**Stated problem:** Rewrite the listing below as a numbered list, leaving out any blank lines.

+ + +

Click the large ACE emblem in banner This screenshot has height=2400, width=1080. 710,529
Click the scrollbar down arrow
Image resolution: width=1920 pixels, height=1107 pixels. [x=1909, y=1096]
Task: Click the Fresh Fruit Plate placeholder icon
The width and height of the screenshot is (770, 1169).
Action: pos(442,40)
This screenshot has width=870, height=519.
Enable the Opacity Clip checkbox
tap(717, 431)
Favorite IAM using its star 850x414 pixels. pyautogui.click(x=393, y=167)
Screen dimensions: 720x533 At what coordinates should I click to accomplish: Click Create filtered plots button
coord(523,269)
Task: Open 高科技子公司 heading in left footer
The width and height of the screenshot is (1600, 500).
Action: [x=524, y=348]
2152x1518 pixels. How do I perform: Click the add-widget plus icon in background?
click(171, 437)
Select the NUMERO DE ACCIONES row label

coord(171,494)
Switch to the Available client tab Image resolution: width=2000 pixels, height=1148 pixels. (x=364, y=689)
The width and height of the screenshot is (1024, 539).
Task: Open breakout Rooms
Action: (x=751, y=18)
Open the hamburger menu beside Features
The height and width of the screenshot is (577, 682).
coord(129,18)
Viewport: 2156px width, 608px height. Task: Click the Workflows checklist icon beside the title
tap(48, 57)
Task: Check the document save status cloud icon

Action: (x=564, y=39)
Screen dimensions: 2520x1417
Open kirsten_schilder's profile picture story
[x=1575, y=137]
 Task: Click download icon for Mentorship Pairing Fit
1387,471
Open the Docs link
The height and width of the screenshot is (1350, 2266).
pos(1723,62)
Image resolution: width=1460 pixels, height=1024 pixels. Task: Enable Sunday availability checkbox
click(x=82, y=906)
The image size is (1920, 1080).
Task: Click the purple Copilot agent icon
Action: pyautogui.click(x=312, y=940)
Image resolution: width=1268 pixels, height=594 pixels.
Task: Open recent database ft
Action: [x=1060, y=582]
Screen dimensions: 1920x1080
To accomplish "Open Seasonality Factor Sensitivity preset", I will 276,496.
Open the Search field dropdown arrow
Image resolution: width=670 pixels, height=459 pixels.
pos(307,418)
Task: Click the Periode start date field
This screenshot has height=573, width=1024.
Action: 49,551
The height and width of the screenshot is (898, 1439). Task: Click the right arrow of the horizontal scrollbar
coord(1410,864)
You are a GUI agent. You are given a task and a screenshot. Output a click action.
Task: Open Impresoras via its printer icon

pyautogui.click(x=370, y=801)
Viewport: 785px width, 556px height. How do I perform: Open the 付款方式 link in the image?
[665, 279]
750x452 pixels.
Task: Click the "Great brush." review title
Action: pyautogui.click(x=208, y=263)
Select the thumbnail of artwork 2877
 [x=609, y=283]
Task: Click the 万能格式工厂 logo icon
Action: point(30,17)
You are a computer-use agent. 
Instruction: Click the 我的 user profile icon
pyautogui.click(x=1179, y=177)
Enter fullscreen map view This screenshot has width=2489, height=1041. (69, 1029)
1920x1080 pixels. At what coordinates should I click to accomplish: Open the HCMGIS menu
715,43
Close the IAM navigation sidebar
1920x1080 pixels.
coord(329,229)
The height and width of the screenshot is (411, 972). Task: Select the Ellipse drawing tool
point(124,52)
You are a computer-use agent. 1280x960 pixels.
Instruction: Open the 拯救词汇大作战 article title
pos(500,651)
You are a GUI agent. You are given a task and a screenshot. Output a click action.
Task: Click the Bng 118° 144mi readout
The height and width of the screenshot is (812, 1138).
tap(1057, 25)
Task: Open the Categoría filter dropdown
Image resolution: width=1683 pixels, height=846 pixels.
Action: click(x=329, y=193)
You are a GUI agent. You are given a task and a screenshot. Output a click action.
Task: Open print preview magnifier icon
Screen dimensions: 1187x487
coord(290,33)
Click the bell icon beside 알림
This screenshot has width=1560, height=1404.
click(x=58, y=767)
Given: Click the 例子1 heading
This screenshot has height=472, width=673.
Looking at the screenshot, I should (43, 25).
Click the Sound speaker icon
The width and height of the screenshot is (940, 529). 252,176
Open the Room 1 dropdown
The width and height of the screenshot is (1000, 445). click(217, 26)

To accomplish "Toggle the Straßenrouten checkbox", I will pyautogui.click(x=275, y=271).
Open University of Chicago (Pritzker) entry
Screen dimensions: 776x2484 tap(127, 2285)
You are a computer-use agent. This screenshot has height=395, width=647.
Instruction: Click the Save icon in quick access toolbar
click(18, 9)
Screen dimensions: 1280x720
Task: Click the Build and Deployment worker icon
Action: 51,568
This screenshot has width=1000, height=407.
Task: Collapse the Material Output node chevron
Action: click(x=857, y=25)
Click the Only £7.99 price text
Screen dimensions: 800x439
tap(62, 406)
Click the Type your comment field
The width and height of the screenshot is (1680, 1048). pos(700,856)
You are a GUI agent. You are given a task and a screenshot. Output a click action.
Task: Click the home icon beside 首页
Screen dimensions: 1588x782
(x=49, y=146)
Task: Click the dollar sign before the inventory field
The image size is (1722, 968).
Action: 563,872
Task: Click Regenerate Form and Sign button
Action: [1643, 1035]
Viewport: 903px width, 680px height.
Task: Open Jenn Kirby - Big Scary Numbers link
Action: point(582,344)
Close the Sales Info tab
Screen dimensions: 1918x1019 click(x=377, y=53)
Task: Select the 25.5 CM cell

+ + +

**Written reply:**
1. Click the large ACE emblem in banner This screenshot has height=2400, width=1080. 710,529
2. Click the scrollbar down arrow
3. Image resolution: width=1920 pixels, height=1107 pixels. [x=1909, y=1096]
4. Task: Click the Fresh Fruit Plate placeholder icon
5. The width and height of the screenshot is (770, 1169).
6. Action: pos(442,40)
7. This screenshot has width=870, height=519.
8. Enable the Opacity Clip checkbox
9. tap(717, 431)
10. Favorite IAM using its star 850x414 pixels. pyautogui.click(x=393, y=167)
11. Screen dimensions: 720x533 At what coordinates should I click to accomplish: Click Create filtered plots button
12. coord(523,269)
13. Task: Open 高科技子公司 heading in left footer
14. The width and height of the screenshot is (1600, 500).
15. Action: [x=524, y=348]
16. 2152x1518 pixels. How do I perform: Click the add-widget plus icon in background?
17. click(171, 437)
18. Select the NUMERO DE ACCIONES row label
19. coord(171,494)
20. Switch to the Available client tab Image resolution: width=2000 pixels, height=1148 pixels. (x=364, y=689)
21. The width and height of the screenshot is (1024, 539).
22. Task: Open breakout Rooms
23. Action: (x=751, y=18)
24. Open the hamburger menu beside Features
25. The height and width of the screenshot is (577, 682).
26. coord(129,18)
27. Viewport: 2156px width, 608px height. Task: Click the Workflows checklist icon beside the title
28. tap(48, 57)
29. Task: Check the document save status cloud icon
30. Action: (x=564, y=39)
31. Screen dimensions: 2520x1417
32. Open kirsten_schilder's profile picture story
33. [x=1575, y=137]
34.  Task: Click download icon for Mentorship Pairing Fit
35. 1387,471
36. Open the Docs link
37. The height and width of the screenshot is (1350, 2266).
38. pos(1723,62)
39. Image resolution: width=1460 pixels, height=1024 pixels. Task: Enable Sunday availability checkbox
40. click(x=82, y=906)
41. The image size is (1920, 1080).
42. Task: Click the purple Copilot agent icon
43. Action: pyautogui.click(x=312, y=940)
44. Image resolution: width=1268 pixels, height=594 pixels.
45. Task: Open recent database ft
46. Action: [x=1060, y=582]
47. Screen dimensions: 1920x1080
48. To accomplish "Open Seasonality Factor Sensitivity preset", I will 276,496.
49. Open the Search field dropdown arrow
50. Image resolution: width=670 pixels, height=459 pixels.
51. pos(307,418)
52. Task: Click the Periode start date field
53. This screenshot has height=573, width=1024.
54. Action: 49,551
55. The height and width of the screenshot is (898, 1439). Task: Click the right arrow of the horizontal scrollbar
56. coord(1410,864)
57. You are a GUI agent. You are given a task and a screenshot. Output a click action.
58. Task: Open Impresoras via its printer icon
59. pyautogui.click(x=370, y=801)
60. Viewport: 785px width, 556px height. How do I perform: Open the 付款方式 link in the image?
61. [665, 279]
62. 750x452 pixels.
63. Task: Click the "Great brush." review title
64. Action: pyautogui.click(x=208, y=263)
65. Select the thumbnail of artwork 2877
66.  [x=609, y=283]
67. Task: Click the 万能格式工厂 logo icon
68. Action: point(30,17)
69. You are a computer-use agent. 
70. Instruction: Click the 我的 user profile icon
71. pyautogui.click(x=1179, y=177)
72. Enter fullscreen map view This screenshot has width=2489, height=1041. (69, 1029)
73. 1920x1080 pixels. At what coordinates should I click to accomplish: Open the HCMGIS menu
74. 715,43
75. Close the IAM navigation sidebar
76. 1920x1080 pixels.
77. coord(329,229)
78. The height and width of the screenshot is (411, 972). Task: Select the Ellipse drawing tool
79. point(124,52)
80. You are a computer-use agent. 1280x960 pixels.
81. Instruction: Open the 拯救词汇大作战 article title
82. pos(500,651)
83. You are a GUI agent. You are given a task and a screenshot. Output a click action.
84. Task: Click the Bng 118° 144mi readout
85. The height and width of the screenshot is (812, 1138).
86. tap(1057, 25)
87. Task: Open the Categoría filter dropdown
88. Image resolution: width=1683 pixels, height=846 pixels.
89. Action: click(x=329, y=193)
90. You are a GUI agent. You are given a task and a screenshot. Output a click action.
91. Task: Open print preview magnifier icon
92. Screen dimensions: 1187x487
93. coord(290,33)
94. Click the bell icon beside 알림
95. This screenshot has width=1560, height=1404.
96. click(x=58, y=767)
97. Given: Click the 例子1 heading
98. This screenshot has height=472, width=673.
99. Looking at the screenshot, I should (43, 25).
100. Click the Sound speaker icon
101. The width and height of the screenshot is (940, 529). 252,176
102. Open the Room 1 dropdown
103. The width and height of the screenshot is (1000, 445). click(217, 26)
104. To accomplish "Toggle the Straßenrouten checkbox", I will pyautogui.click(x=275, y=271).
105. Open University of Chicago (Pritzker) entry
106. Screen dimensions: 776x2484 tap(127, 2285)
107. You are a computer-use agent. This screenshot has height=395, width=647.
108. Instruction: Click the Save icon in quick access toolbar
109. click(18, 9)
110. Screen dimensions: 1280x720
111. Task: Click the Build and Deployment worker icon
112. Action: 51,568
113. This screenshot has width=1000, height=407.
114. Task: Collapse the Material Output node chevron
115. Action: click(x=857, y=25)
116. Click the Only £7.99 price text
117. Screen dimensions: 800x439
118. tap(62, 406)
119. Click the Type your comment field
120. The width and height of the screenshot is (1680, 1048). pos(700,856)
121. You are a GUI agent. You are given a task and a screenshot. Output a click action.
122. Task: Click the home icon beside 首页
123. Screen dimensions: 1588x782
124. (x=49, y=146)
125. Task: Click the dollar sign before the inventory field
126. The image size is (1722, 968).
127. Action: 563,872
128. Task: Click Regenerate Form and Sign button
129. Action: [1643, 1035]
130. Viewport: 903px width, 680px height.
131. Task: Open Jenn Kirby - Big Scary Numbers link
132. Action: point(582,344)
133. Close the Sales Info tab
134. Screen dimensions: 1918x1019 click(x=377, y=53)
135. Task: Select the 25.5 CM cell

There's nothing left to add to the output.